[DESCRIPTION OF THE TASK]:
Revise the listing from the line containing "Where should I" through the end of the listing, inclusive, so that "Program monitor" becomes "Source monitor" and nothing else changes; omit the pictures from your answer.

[RECORD LIST]:
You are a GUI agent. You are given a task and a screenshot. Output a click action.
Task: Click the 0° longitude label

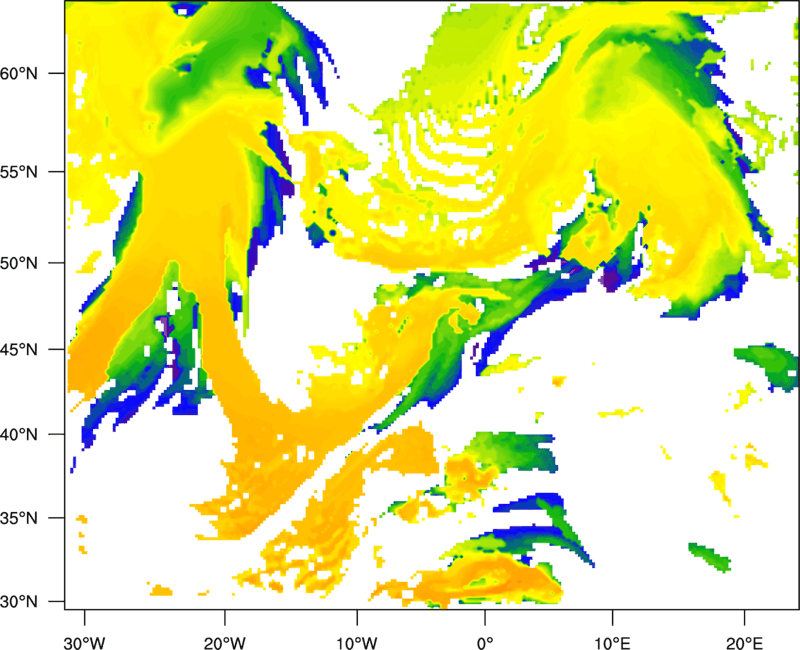pyautogui.click(x=485, y=643)
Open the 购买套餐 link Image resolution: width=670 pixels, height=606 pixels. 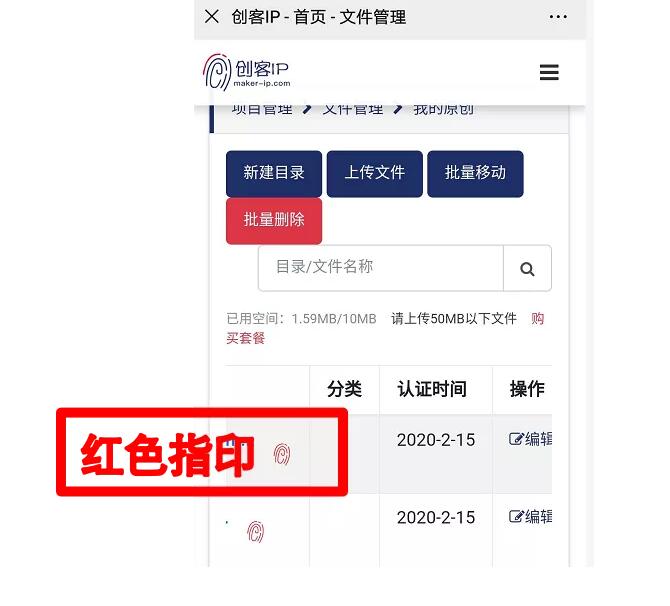(x=385, y=328)
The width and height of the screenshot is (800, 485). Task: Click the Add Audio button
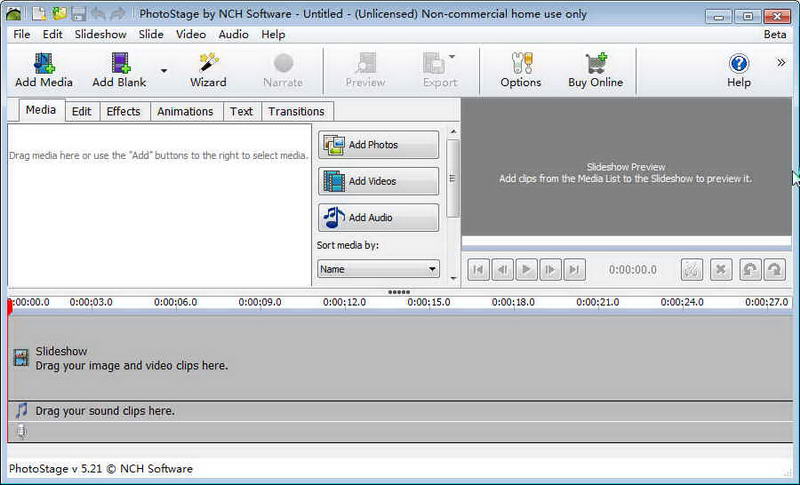[x=378, y=217]
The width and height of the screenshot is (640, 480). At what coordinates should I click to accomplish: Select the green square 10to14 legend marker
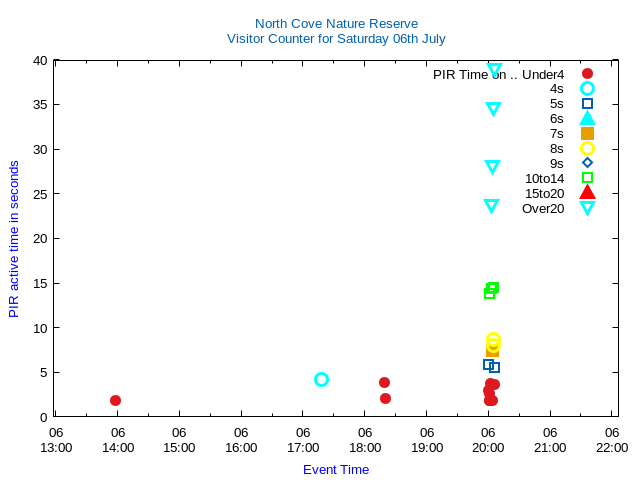coord(587,178)
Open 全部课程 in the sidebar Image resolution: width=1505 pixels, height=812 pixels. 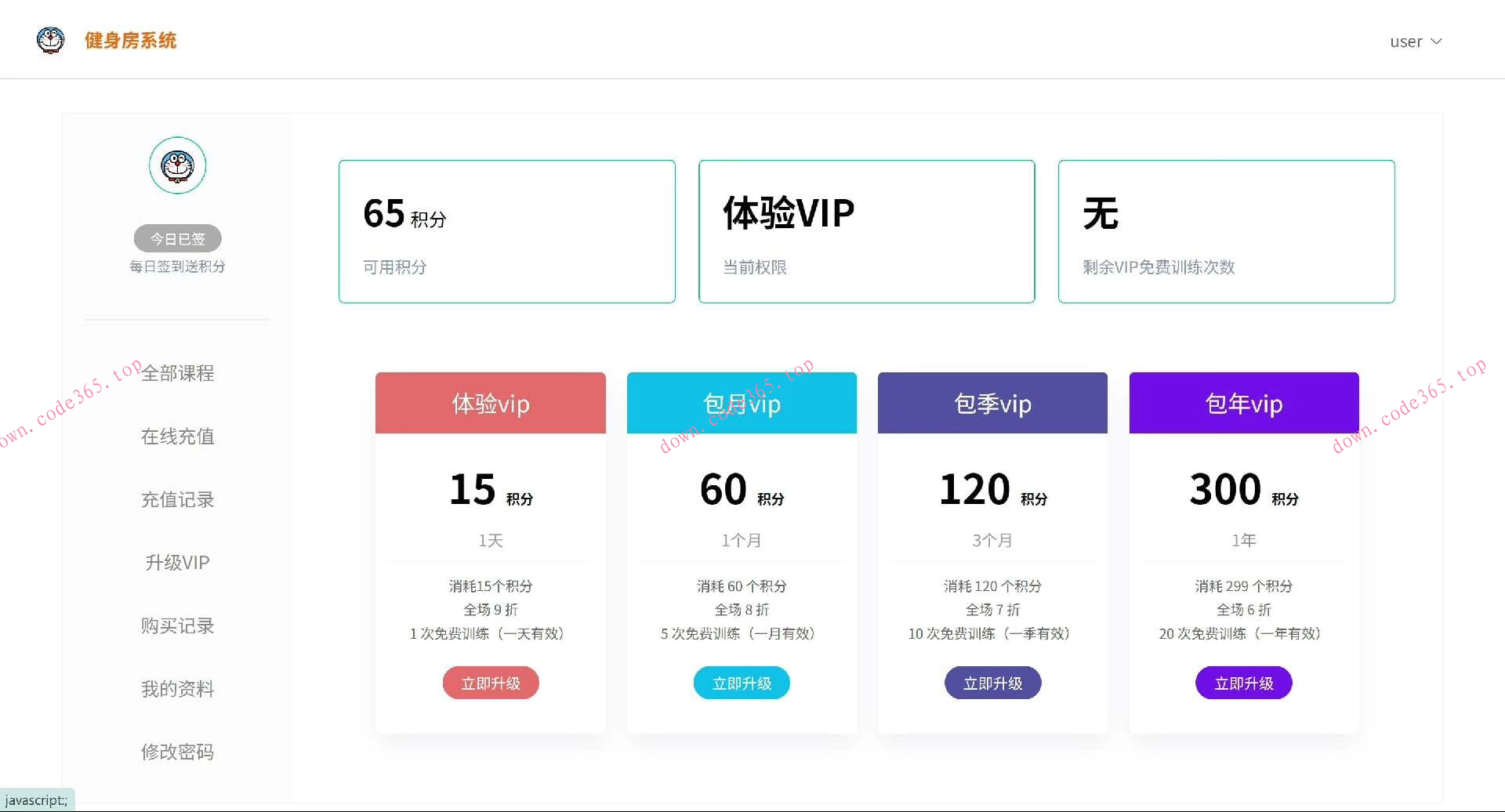point(177,373)
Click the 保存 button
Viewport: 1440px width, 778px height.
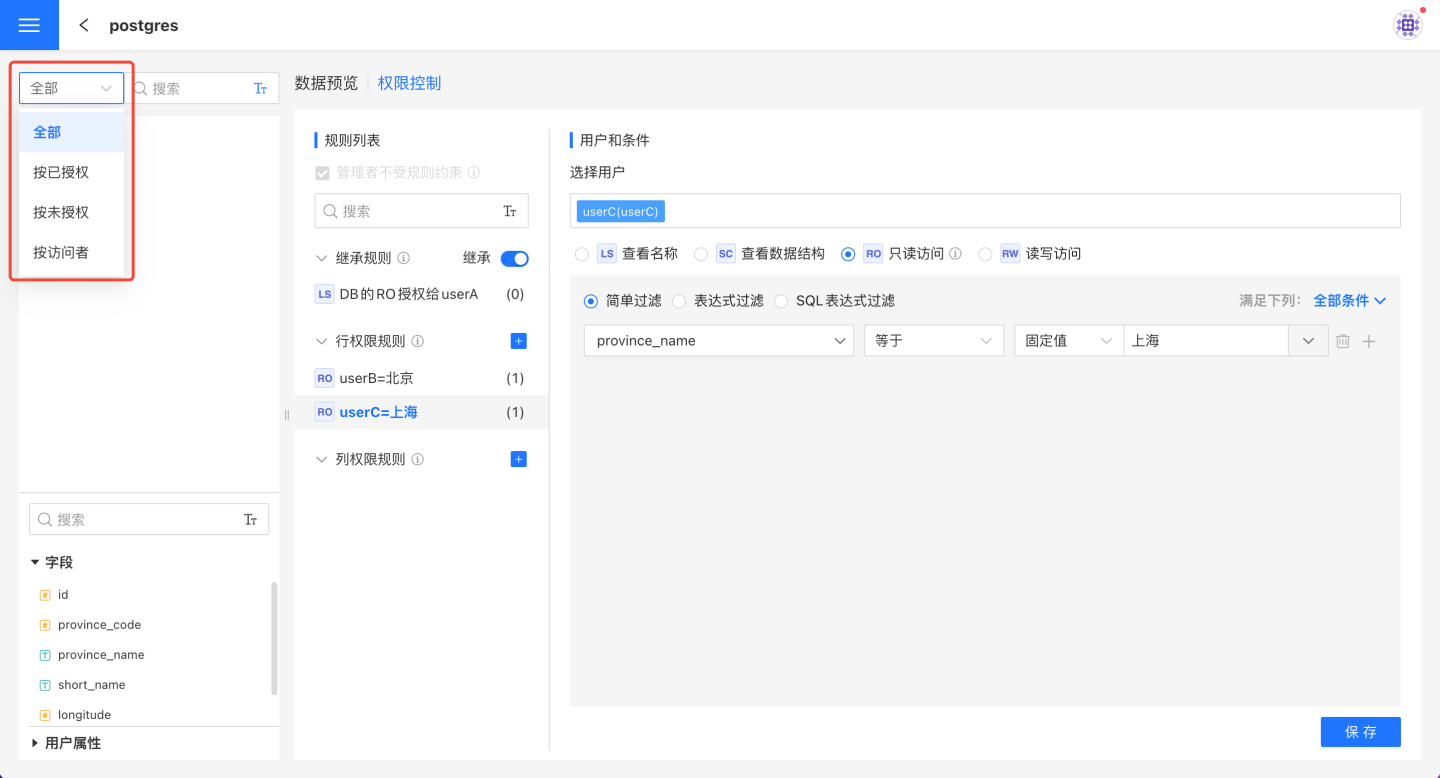click(x=1360, y=732)
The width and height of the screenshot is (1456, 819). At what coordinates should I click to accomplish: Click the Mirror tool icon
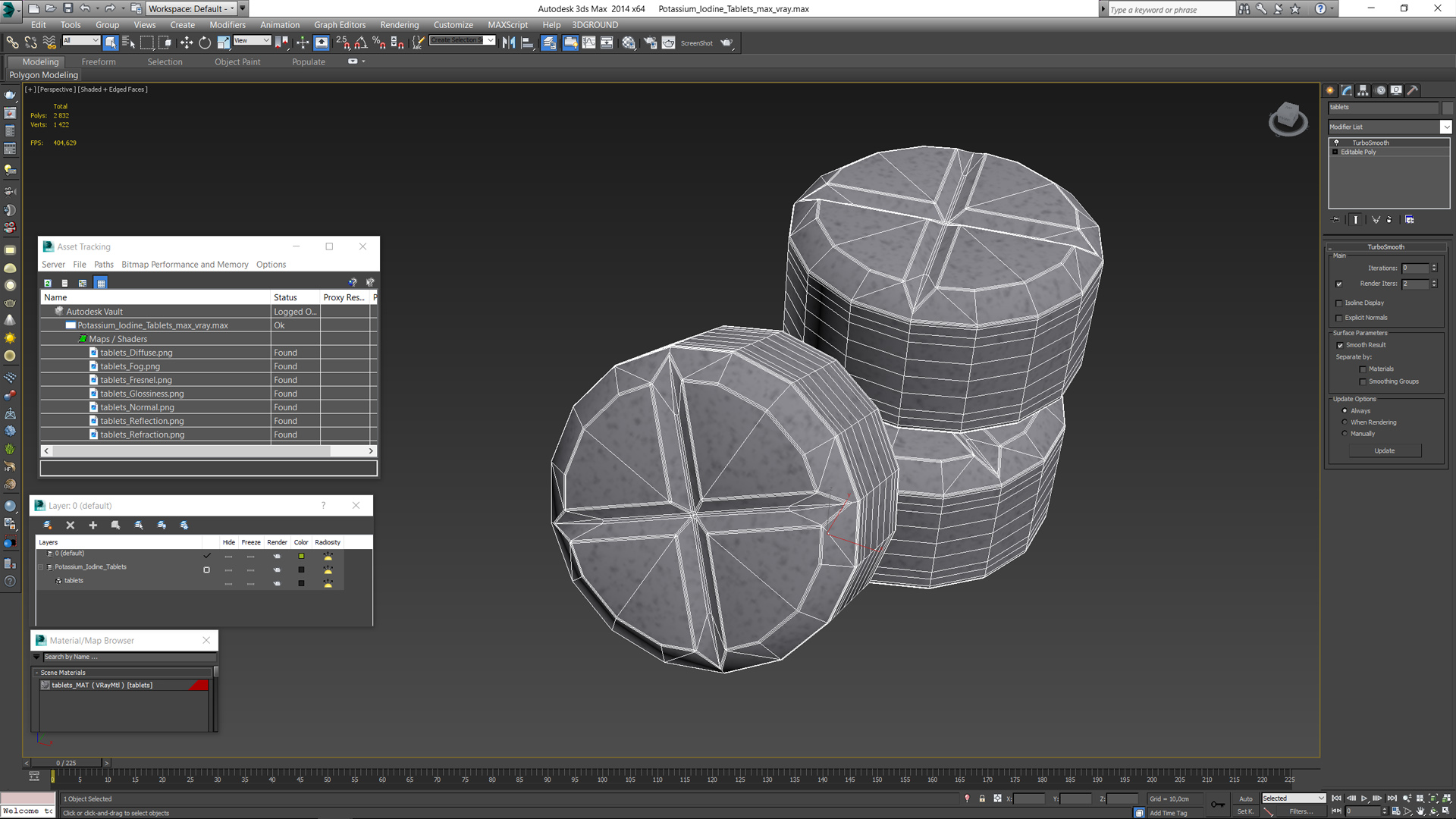pyautogui.click(x=509, y=43)
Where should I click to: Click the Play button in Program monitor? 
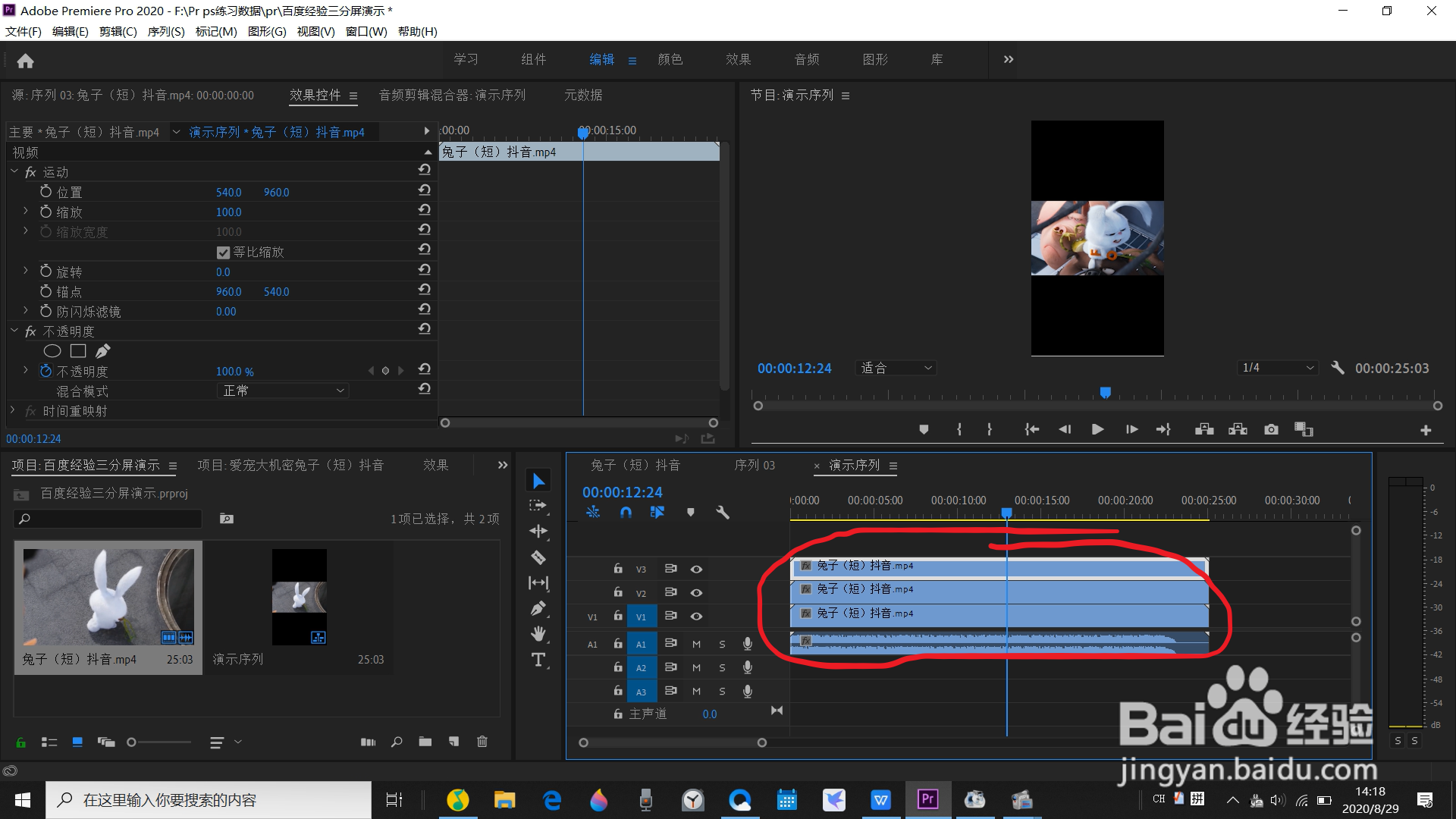tap(1097, 429)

[EXERCISE RESULT]:
Where should I click to: Click the Play button in Source monitor? 
tap(1097, 429)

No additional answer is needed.